• Problem to work on:
Could you copy out the records below line for line, changing nothing?

• Records supplied:
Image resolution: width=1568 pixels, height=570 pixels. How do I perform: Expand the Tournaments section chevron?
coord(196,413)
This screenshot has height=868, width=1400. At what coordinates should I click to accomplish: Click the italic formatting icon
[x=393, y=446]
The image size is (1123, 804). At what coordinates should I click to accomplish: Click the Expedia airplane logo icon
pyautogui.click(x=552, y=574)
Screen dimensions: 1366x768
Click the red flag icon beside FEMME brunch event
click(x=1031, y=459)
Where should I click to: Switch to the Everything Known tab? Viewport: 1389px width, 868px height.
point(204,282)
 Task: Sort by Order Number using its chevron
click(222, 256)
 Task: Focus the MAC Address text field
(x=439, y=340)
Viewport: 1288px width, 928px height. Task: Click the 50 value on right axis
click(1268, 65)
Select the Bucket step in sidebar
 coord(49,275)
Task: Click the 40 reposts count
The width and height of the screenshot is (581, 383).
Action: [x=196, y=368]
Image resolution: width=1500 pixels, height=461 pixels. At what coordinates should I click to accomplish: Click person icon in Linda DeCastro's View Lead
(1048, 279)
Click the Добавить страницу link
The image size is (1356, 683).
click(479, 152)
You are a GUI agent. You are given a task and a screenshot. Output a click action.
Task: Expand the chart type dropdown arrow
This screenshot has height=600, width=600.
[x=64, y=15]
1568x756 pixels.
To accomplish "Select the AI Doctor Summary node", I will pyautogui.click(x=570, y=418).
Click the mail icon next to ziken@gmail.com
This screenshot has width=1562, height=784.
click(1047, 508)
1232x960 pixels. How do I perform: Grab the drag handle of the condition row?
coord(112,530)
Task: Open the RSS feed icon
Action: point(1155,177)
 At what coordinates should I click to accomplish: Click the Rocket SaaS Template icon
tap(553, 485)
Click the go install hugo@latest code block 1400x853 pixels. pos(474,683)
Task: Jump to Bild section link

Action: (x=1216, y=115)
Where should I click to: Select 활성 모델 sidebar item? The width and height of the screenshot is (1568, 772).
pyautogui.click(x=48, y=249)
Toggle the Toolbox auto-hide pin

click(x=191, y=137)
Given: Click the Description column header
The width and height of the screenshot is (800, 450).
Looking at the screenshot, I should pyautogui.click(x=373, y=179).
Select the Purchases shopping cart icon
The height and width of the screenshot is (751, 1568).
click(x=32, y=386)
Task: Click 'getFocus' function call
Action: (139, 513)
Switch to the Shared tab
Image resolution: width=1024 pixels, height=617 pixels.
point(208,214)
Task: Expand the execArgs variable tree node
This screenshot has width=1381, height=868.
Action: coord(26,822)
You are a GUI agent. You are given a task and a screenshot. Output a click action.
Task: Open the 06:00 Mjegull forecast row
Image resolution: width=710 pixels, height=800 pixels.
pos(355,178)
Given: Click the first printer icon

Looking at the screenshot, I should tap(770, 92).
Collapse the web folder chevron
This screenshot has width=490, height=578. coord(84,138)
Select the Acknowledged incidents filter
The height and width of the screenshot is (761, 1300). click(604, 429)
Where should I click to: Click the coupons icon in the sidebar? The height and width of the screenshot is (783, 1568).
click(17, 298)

• Complete output:
Image resolution: width=1568 pixels, height=570 pixels. How do I perform: Expand the Tournaments section chevron?
coord(196,413)
This screenshot has height=868, width=1400. At what coordinates should I click to accomplish: Click the italic formatting icon
[x=393, y=446]
The image size is (1123, 804). At what coordinates should I click to accomplish: Click the Expedia airplane logo icon
pyautogui.click(x=552, y=574)
Screen dimensions: 1366x768
Click the red flag icon beside FEMME brunch event
click(x=1031, y=459)
Where should I click to: Switch to the Everything Known tab? Viewport: 1389px width, 868px height.
point(204,282)
 Task: Sort by Order Number using its chevron
click(222, 256)
 Task: Focus the MAC Address text field
(x=439, y=340)
Viewport: 1288px width, 928px height. Task: Click the 50 value on right axis
click(1268, 65)
Select the Bucket step in sidebar
 coord(49,275)
Task: Click the 40 reposts count
The width and height of the screenshot is (581, 383).
Action: [x=196, y=368]
Image resolution: width=1500 pixels, height=461 pixels. At what coordinates should I click to accomplish: Click person icon in Linda DeCastro's View Lead
(1048, 279)
Click the Добавить страницу link
The image size is (1356, 683).
click(479, 152)
You are a GUI agent. You are given a task and a screenshot. Output a click action.
Task: Expand the chart type dropdown arrow
This screenshot has height=600, width=600.
[x=64, y=15]
1568x756 pixels.
To accomplish "Select the AI Doctor Summary node", I will pyautogui.click(x=570, y=418).
Click the mail icon next to ziken@gmail.com
This screenshot has width=1562, height=784.
click(1047, 508)
1232x960 pixels. How do I perform: Grab the drag handle of the condition row?
coord(112,530)
Task: Open the RSS feed icon
Action: point(1155,177)
 At what coordinates should I click to accomplish: Click the Rocket SaaS Template icon
tap(553, 485)
Click the go install hugo@latest code block 1400x853 pixels. pos(474,683)
Task: Jump to Bild section link

Action: (x=1216, y=115)
Where should I click to: Select 활성 모델 sidebar item? The width and height of the screenshot is (1568, 772).
pyautogui.click(x=48, y=249)
Toggle the Toolbox auto-hide pin

click(x=191, y=137)
Given: Click the Description column header
The width and height of the screenshot is (800, 450).
Looking at the screenshot, I should pyautogui.click(x=373, y=179).
Select the Purchases shopping cart icon
The height and width of the screenshot is (751, 1568).
click(x=32, y=386)
Task: Click 'getFocus' function call
Action: (139, 513)
Switch to the Shared tab
Image resolution: width=1024 pixels, height=617 pixels.
point(208,214)
Task: Expand the execArgs variable tree node
This screenshot has width=1381, height=868.
Action: coord(26,822)
You are a GUI agent. You are given a task and a screenshot. Output a click action.
Task: Open the 06:00 Mjegull forecast row
Image resolution: width=710 pixels, height=800 pixels.
pos(355,178)
Given: Click the first printer icon

Looking at the screenshot, I should tap(770, 92).
Collapse the web folder chevron
This screenshot has width=490, height=578. coord(84,138)
Select the Acknowledged incidents filter
The height and width of the screenshot is (761, 1300). click(604, 429)
Where should I click to: Click the coupons icon in the sidebar? The height and width of the screenshot is (783, 1568).
click(17, 298)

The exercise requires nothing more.